Roy Alstan Lippincott is an American architect who briefly resided in New Zealand. He studied architecture (1905-9) at Cornell University, Ithaca, NY, and on graduation worked for Chicago based firms of Von Holst and Fyfe (1909-11) and Spencer and Powers (1912). In 1913 Lippincott became chief draughtsman to Walter Burley Griffin. The following year he became a junior partner and moved to Australia with Griffin (he also married Griffin’s sister).
Lippincott participated in planning the new capital of Canberra and managed the firm's Melbourne office. In 1920, in partnership with Edward Billson, who also worked in Griffin's office, he won the competition for the Arts Building, University of Auckland, and in 1921 he moved to New Zealand to supervise the construction of this abstracted Gothic-style design. Subsequently, Lippincott established an independent practice in Auckland in 1925. His commercial works, house designs, and educational buildings, became valuable models of Chicago school design for the architectural profession in New Zealand.

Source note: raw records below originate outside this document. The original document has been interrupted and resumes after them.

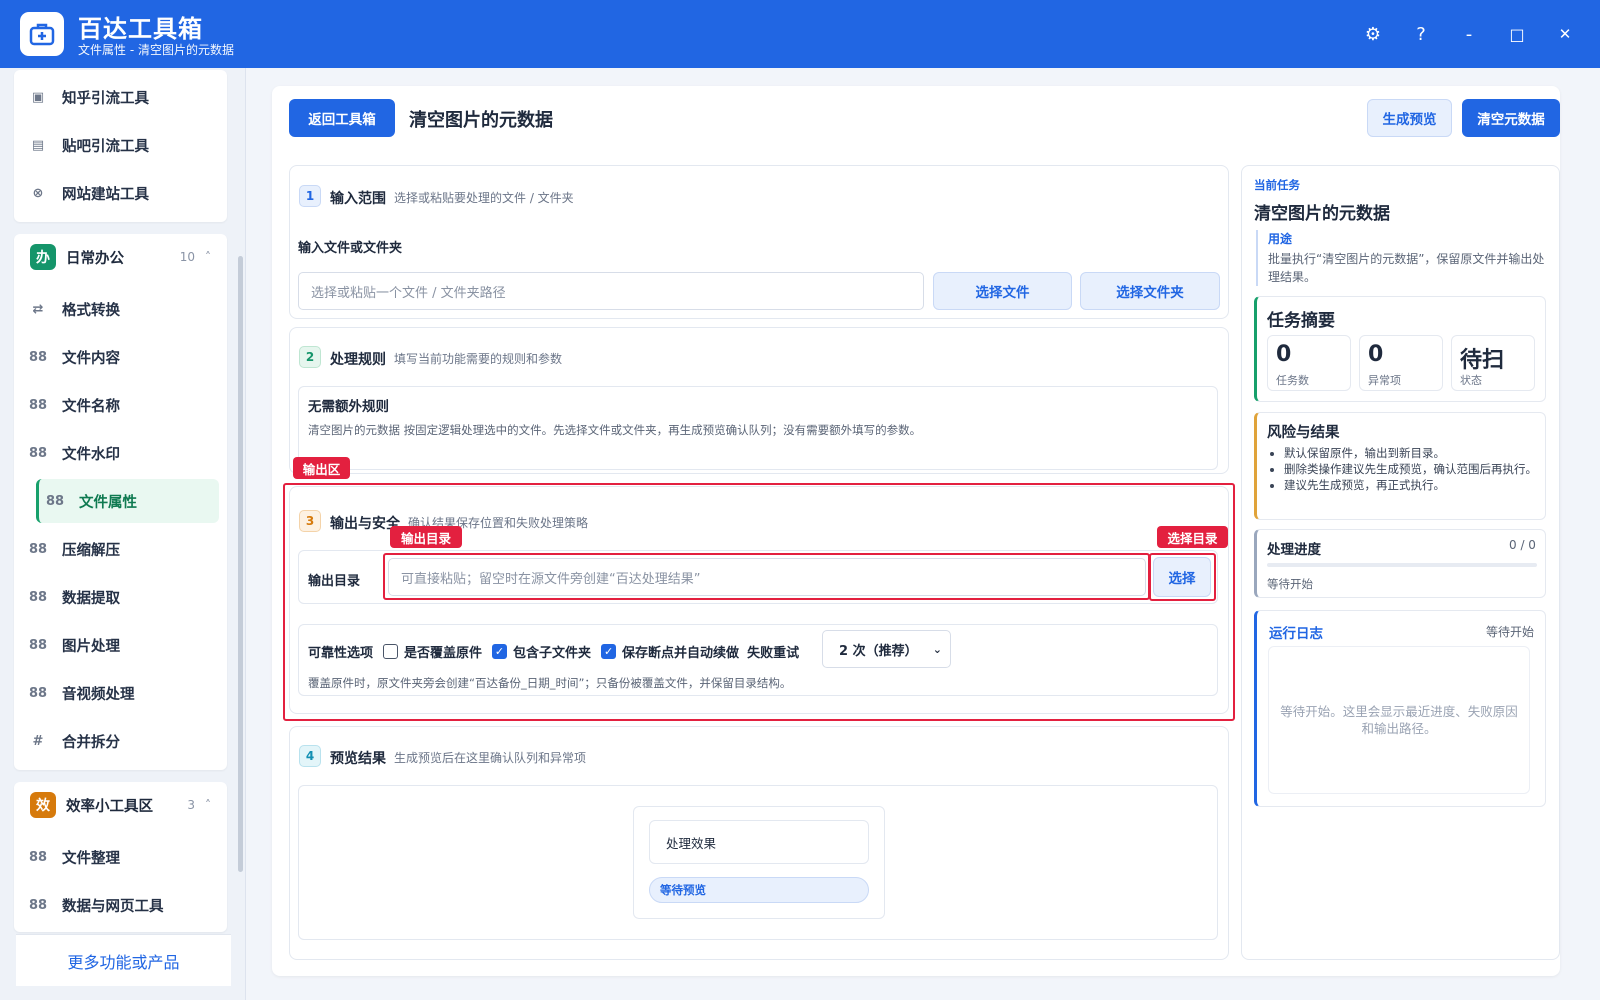 This screenshot has width=1600, height=1000. Describe the element at coordinates (114, 193) in the screenshot. I see `sidebar-item-website: ⊗ 网站建站工具` at that location.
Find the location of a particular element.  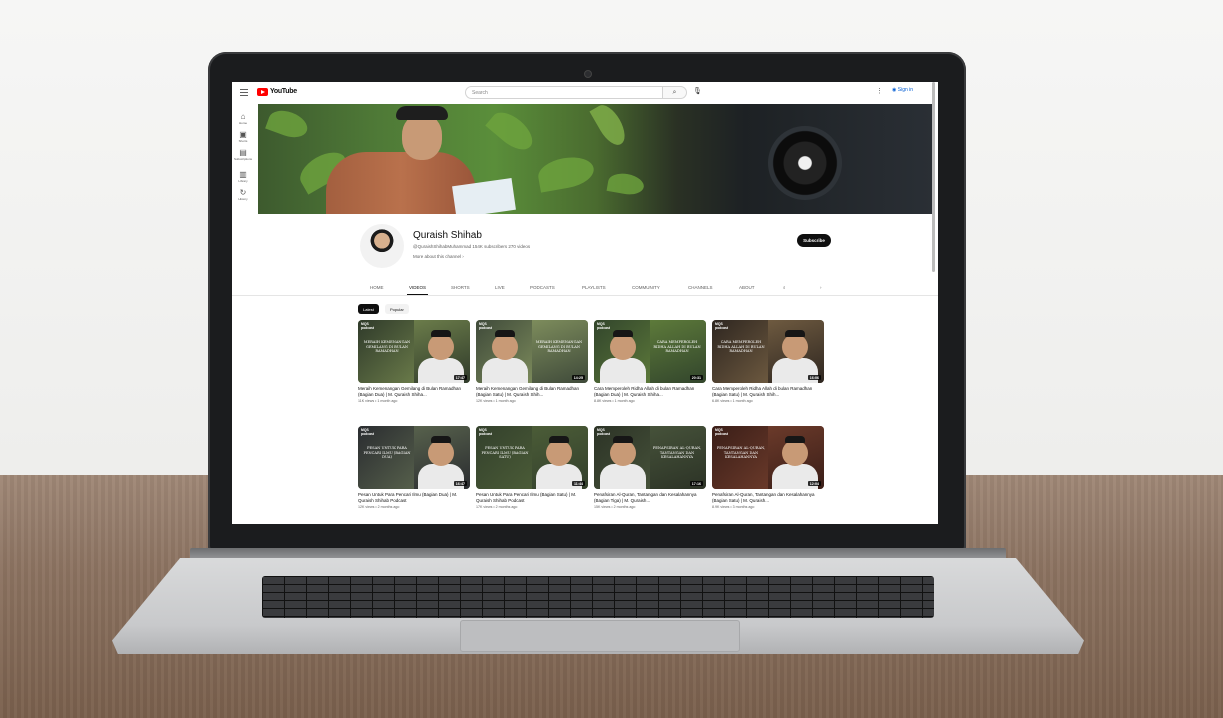

channel-more-link: More about this channel › is located at coordinates (438, 256).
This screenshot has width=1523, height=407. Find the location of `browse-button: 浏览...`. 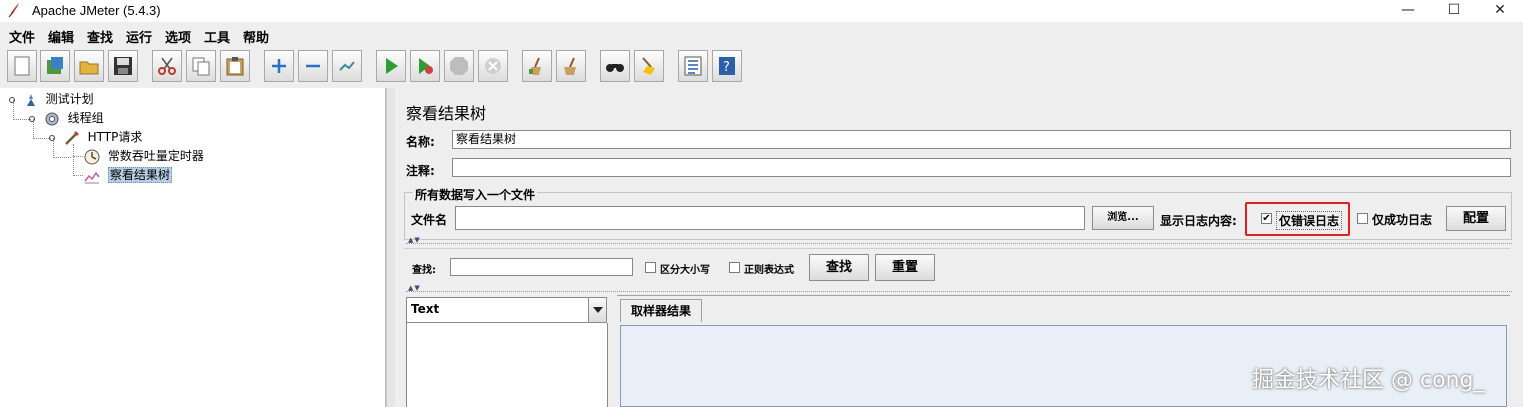

browse-button: 浏览... is located at coordinates (1123, 218).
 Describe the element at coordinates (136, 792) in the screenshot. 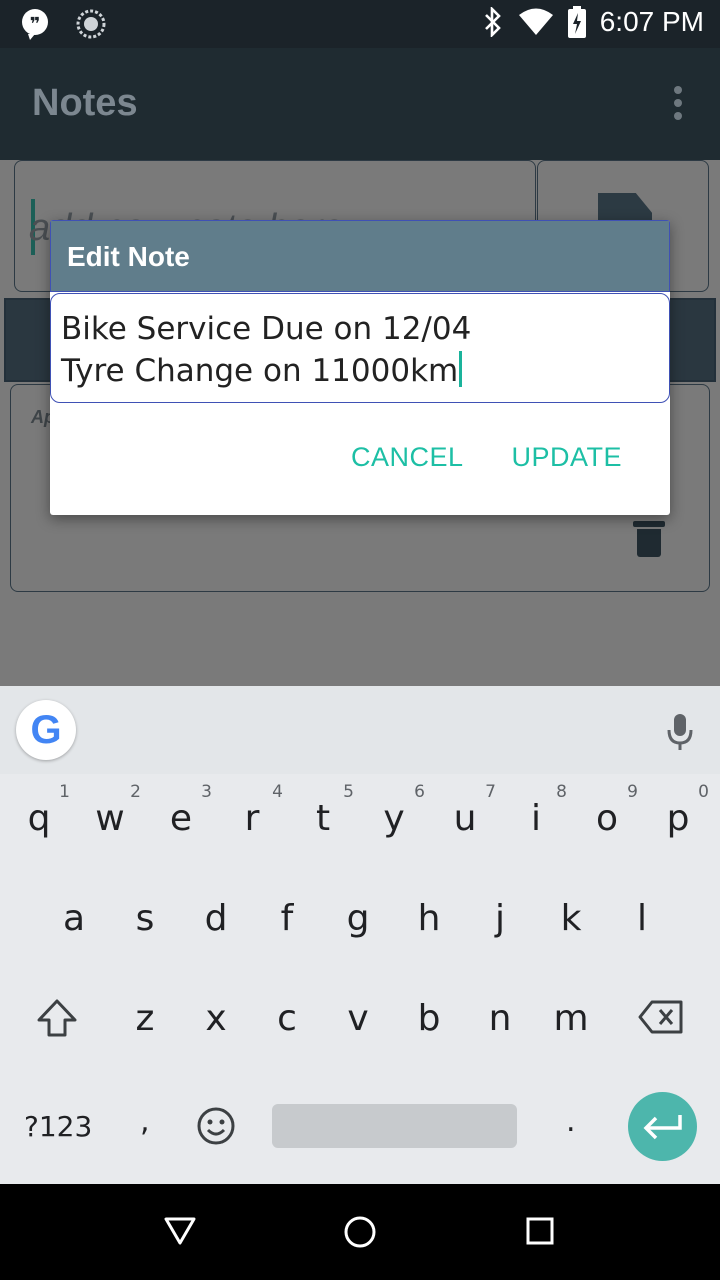

I see `key-number-hint: 2` at that location.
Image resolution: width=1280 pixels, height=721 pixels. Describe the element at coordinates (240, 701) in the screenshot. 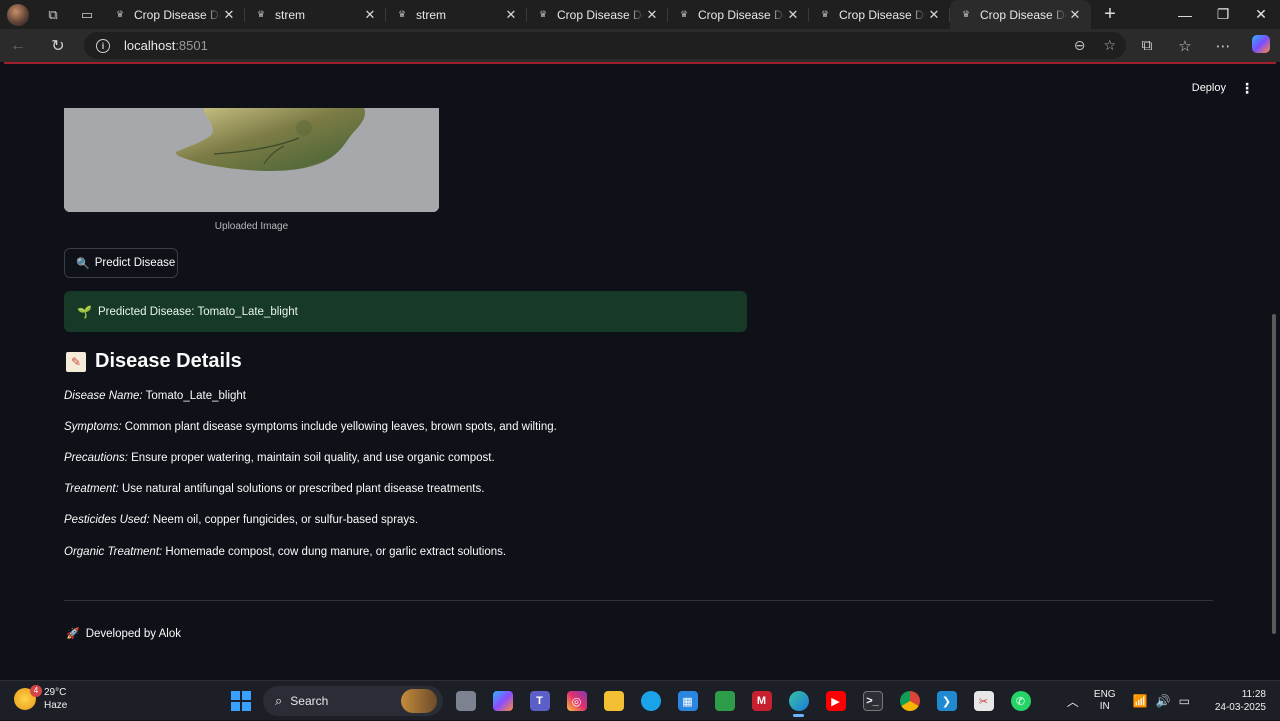

I see `start-button` at that location.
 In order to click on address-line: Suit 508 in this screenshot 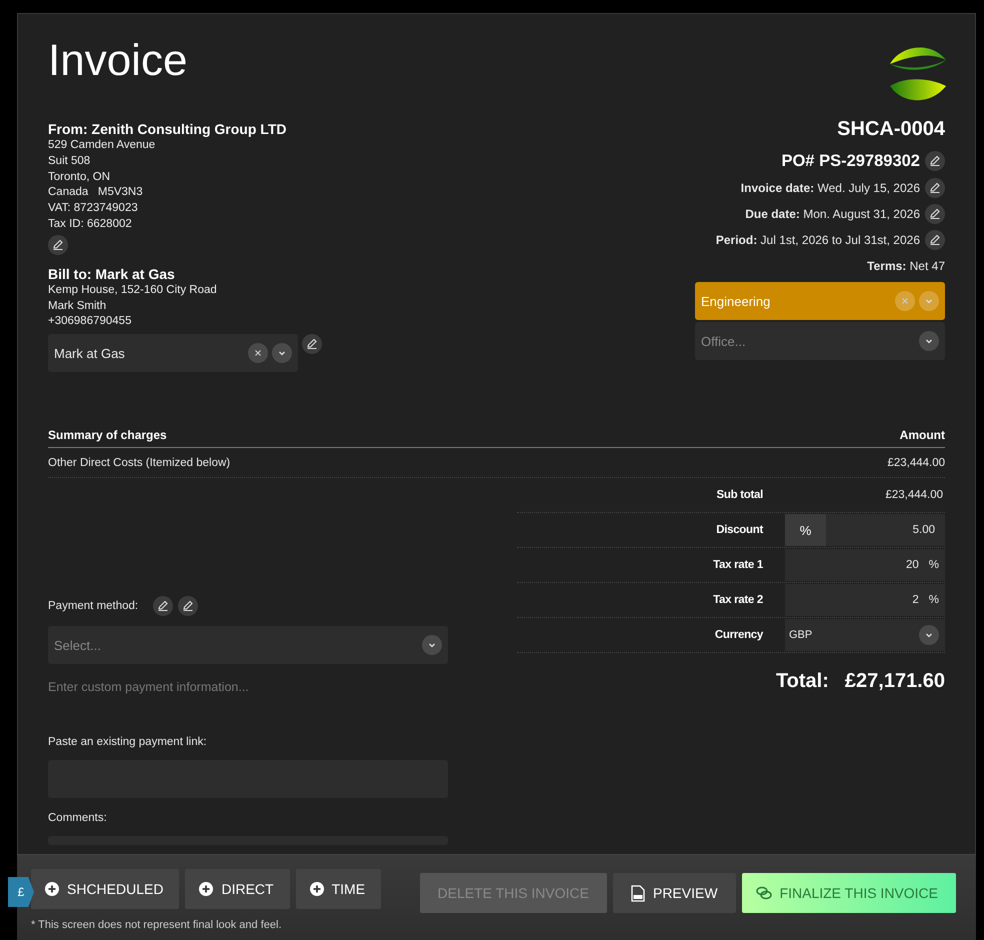, I will do `click(70, 162)`.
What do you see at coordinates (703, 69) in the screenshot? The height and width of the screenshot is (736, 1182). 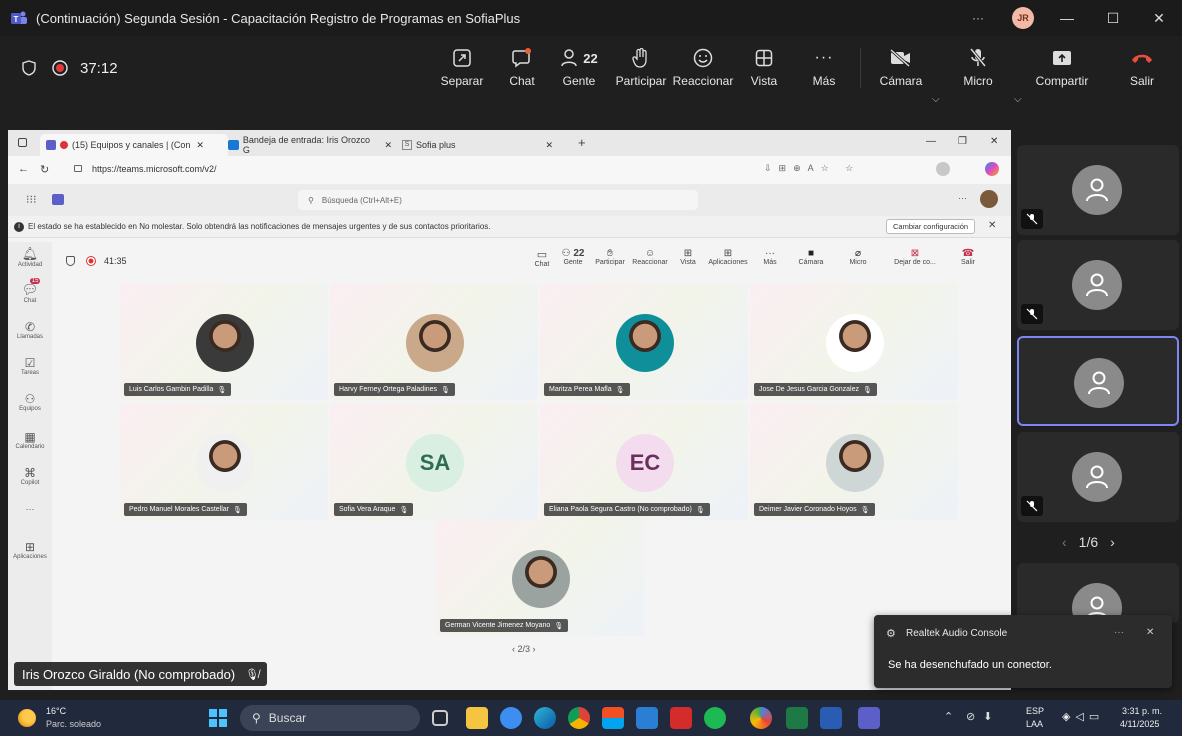 I see `reaccionar-button: Reaccionar` at bounding box center [703, 69].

Lippincott vigorously advocated university training for architects in New Zealand and also advised on methods of earthquake-resistant construction. Lippincott and his wife returned to the US in 1939 for a visit, but the outbreak of World War cuased him to remain in the US. the USA and practised in Los Angeles and Santa Barbara. His work of this period is considered to be less influential than that of the years he spent in New Zealand when he helped counteract the insularity of architecture there by providing a direct link with a key phase of 20th-century American architecture.